• _Task statement_:
When you return the entries, keep every word and mark exactly as it is.

• _Exercise materials_:
╭──
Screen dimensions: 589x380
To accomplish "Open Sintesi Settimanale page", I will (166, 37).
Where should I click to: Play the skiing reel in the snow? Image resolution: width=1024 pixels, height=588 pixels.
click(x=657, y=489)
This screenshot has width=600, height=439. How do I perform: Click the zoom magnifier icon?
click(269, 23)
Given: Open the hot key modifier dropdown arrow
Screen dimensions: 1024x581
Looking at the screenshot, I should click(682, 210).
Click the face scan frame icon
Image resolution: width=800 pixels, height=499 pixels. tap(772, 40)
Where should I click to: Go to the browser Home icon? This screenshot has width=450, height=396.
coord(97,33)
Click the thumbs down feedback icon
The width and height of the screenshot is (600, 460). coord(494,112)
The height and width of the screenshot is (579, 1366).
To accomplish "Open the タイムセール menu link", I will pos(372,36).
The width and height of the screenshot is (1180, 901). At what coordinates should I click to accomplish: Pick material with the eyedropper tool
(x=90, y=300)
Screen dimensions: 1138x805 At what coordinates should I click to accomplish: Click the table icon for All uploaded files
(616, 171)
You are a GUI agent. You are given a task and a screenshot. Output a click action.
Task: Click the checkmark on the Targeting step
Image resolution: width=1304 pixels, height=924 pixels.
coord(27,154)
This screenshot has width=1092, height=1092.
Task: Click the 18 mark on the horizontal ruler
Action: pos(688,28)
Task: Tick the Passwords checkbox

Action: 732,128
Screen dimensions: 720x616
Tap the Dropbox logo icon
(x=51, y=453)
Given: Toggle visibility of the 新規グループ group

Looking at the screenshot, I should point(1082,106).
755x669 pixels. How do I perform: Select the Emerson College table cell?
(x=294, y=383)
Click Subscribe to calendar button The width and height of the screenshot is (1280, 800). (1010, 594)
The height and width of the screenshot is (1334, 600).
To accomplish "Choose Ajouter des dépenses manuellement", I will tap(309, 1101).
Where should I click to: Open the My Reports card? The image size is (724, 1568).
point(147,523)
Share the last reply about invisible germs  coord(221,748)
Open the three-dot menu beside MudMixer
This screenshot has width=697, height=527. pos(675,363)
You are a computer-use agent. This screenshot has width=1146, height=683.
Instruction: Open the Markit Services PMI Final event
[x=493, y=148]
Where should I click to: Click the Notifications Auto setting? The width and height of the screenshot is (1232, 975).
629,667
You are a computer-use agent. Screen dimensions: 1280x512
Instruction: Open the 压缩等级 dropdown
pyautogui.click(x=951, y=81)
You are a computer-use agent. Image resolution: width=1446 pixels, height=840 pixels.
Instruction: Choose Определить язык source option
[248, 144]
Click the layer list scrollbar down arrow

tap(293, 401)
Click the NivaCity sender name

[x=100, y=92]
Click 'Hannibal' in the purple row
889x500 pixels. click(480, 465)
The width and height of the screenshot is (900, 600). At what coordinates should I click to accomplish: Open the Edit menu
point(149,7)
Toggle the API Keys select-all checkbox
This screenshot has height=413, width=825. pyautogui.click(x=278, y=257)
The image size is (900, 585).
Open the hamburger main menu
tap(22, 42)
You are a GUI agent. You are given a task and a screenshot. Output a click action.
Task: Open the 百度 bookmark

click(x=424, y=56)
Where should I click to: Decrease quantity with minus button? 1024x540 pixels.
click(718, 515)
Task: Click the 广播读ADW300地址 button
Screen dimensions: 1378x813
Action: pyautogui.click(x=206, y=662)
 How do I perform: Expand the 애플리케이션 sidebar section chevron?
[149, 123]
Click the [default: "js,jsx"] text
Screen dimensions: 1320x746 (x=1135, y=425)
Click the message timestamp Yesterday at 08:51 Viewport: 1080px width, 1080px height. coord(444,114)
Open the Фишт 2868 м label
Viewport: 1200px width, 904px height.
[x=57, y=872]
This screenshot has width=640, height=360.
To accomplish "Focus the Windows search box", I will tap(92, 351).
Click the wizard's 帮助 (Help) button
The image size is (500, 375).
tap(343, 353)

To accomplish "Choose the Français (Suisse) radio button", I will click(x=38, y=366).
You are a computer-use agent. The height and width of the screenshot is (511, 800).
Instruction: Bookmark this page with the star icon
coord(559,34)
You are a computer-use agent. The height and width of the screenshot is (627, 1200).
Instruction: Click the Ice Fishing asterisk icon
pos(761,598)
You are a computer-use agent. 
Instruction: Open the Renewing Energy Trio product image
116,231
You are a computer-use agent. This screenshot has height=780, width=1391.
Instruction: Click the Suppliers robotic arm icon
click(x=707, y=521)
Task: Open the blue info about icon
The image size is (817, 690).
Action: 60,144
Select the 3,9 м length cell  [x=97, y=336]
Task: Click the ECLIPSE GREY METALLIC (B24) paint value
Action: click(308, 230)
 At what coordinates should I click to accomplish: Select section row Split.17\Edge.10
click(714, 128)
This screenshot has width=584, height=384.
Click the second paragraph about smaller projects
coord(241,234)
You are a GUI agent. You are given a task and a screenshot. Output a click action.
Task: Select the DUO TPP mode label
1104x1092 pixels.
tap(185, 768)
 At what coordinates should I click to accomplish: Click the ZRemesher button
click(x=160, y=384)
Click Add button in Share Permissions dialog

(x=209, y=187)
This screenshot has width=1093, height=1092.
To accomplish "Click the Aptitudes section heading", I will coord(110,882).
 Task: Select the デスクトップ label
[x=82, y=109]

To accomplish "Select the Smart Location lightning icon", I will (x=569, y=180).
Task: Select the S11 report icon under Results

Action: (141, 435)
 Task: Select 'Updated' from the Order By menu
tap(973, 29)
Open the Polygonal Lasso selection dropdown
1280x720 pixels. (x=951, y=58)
╰──
• _Solved problem_:
Screen dimensions: 589x380
To accomplish "Open Sintesi Settimanale page", I will (166, 37).
Where should I click to: Play the skiing reel in the snow? Image resolution: width=1024 pixels, height=588 pixels.
click(x=657, y=489)
This screenshot has width=600, height=439. How do I perform: Click the zoom magnifier icon?
click(269, 23)
Given: Open the hot key modifier dropdown arrow
Screen dimensions: 1024x581
Looking at the screenshot, I should click(682, 210).
Click the face scan frame icon
Image resolution: width=800 pixels, height=499 pixels. tap(772, 40)
Where should I click to: Go to the browser Home icon? This screenshot has width=450, height=396.
coord(97,33)
Click the thumbs down feedback icon
The width and height of the screenshot is (600, 460). coord(494,112)
The height and width of the screenshot is (579, 1366).
To accomplish "Open the タイムセール menu link", I will pos(372,36).
The width and height of the screenshot is (1180, 901). At what coordinates should I click to accomplish: Pick material with the eyedropper tool
(x=90, y=300)
Screen dimensions: 1138x805 At what coordinates should I click to accomplish: Click the table icon for All uploaded files
(616, 171)
You are a GUI agent. You are given a task and a screenshot. Output a click action.
Task: Click the checkmark on the Targeting step
Image resolution: width=1304 pixels, height=924 pixels.
coord(27,154)
This screenshot has width=1092, height=1092.
Task: Click the 18 mark on the horizontal ruler
Action: pos(688,28)
Task: Tick the Passwords checkbox

Action: 732,128
Screen dimensions: 720x616
Tap the Dropbox logo icon
(x=51, y=453)
Given: Toggle visibility of the 新規グループ group

Looking at the screenshot, I should point(1082,106).
755x669 pixels. How do I perform: Select the Emerson College table cell?
(x=294, y=383)
Click Subscribe to calendar button The width and height of the screenshot is (1280, 800). (1010, 594)
The height and width of the screenshot is (1334, 600).
To accomplish "Choose Ajouter des dépenses manuellement", I will tap(309, 1101).
Where should I click to: Open the My Reports card? The image size is (724, 1568).
point(147,523)
Share the last reply about invisible germs  coord(221,748)
Open the three-dot menu beside MudMixer
This screenshot has width=697, height=527. pos(675,363)
You are a computer-use agent. This screenshot has width=1146, height=683.
Instruction: Open the Markit Services PMI Final event
[x=493, y=148]
Where should I click to: Click the Notifications Auto setting? The width and height of the screenshot is (1232, 975).
629,667
You are a computer-use agent. Screen dimensions: 1280x512
Instruction: Open the 压缩等级 dropdown
pyautogui.click(x=951, y=81)
You are a computer-use agent. Image resolution: width=1446 pixels, height=840 pixels.
Instruction: Choose Определить язык source option
[248, 144]
Click the layer list scrollbar down arrow

tap(293, 401)
Click the NivaCity sender name

[x=100, y=92]
Click 'Hannibal' in the purple row
889x500 pixels. click(480, 465)
The width and height of the screenshot is (900, 600). At what coordinates should I click to accomplish: Open the Edit menu
point(149,7)
Toggle the API Keys select-all checkbox
This screenshot has height=413, width=825. pyautogui.click(x=278, y=257)
The image size is (900, 585).
Open the hamburger main menu
tap(22, 42)
You are a GUI agent. You are given a task and a screenshot. Output a click action.
Task: Open the 百度 bookmark

click(x=424, y=56)
Where should I click to: Decrease quantity with minus button? 1024x540 pixels.
click(718, 515)
Task: Click the 广播读ADW300地址 button
Screen dimensions: 1378x813
Action: pyautogui.click(x=206, y=662)
 How do I perform: Expand the 애플리케이션 sidebar section chevron?
[149, 123]
Click the [default: "js,jsx"] text
Screen dimensions: 1320x746 (x=1135, y=425)
Click the message timestamp Yesterday at 08:51 Viewport: 1080px width, 1080px height. coord(444,114)
Open the Фишт 2868 м label
Viewport: 1200px width, 904px height.
[x=57, y=872]
This screenshot has width=640, height=360.
To accomplish "Focus the Windows search box", I will tap(92, 351).
Click the wizard's 帮助 (Help) button
The image size is (500, 375).
tap(343, 353)

To accomplish "Choose the Français (Suisse) radio button", I will click(x=38, y=366).
You are a computer-use agent. The height and width of the screenshot is (511, 800).
Instruction: Bookmark this page with the star icon
coord(559,34)
You are a computer-use agent. The height and width of the screenshot is (627, 1200).
Instruction: Click the Ice Fishing asterisk icon
pos(761,598)
You are a computer-use agent. 
Instruction: Open the Renewing Energy Trio product image
116,231
You are a computer-use agent. This screenshot has height=780, width=1391.
Instruction: Click the Suppliers robotic arm icon
click(x=707, y=521)
Task: Open the blue info about icon
The image size is (817, 690).
Action: 60,144
Select the 3,9 м length cell  [x=97, y=336]
Task: Click the ECLIPSE GREY METALLIC (B24) paint value
Action: click(308, 230)
 At what coordinates should I click to accomplish: Select section row Split.17\Edge.10
click(714, 128)
This screenshot has width=584, height=384.
Click the second paragraph about smaller projects
coord(241,234)
You are a GUI agent. You are given a task and a screenshot. Output a click action.
Task: Select the DUO TPP mode label
1104x1092 pixels.
tap(185, 768)
 At what coordinates should I click to accomplish: Click the ZRemesher button
click(x=160, y=384)
Click Add button in Share Permissions dialog

(x=209, y=187)
This screenshot has width=1093, height=1092.
To accomplish "Click the Aptitudes section heading", I will coord(110,882).
 Task: Select the デスクトップ label
[x=82, y=109]

To accomplish "Select the Smart Location lightning icon", I will (x=569, y=180).
Task: Select the S11 report icon under Results

Action: (141, 435)
 Task: Select 'Updated' from the Order By menu
tap(973, 29)
Open the Polygonal Lasso selection dropdown
1280x720 pixels. (x=951, y=58)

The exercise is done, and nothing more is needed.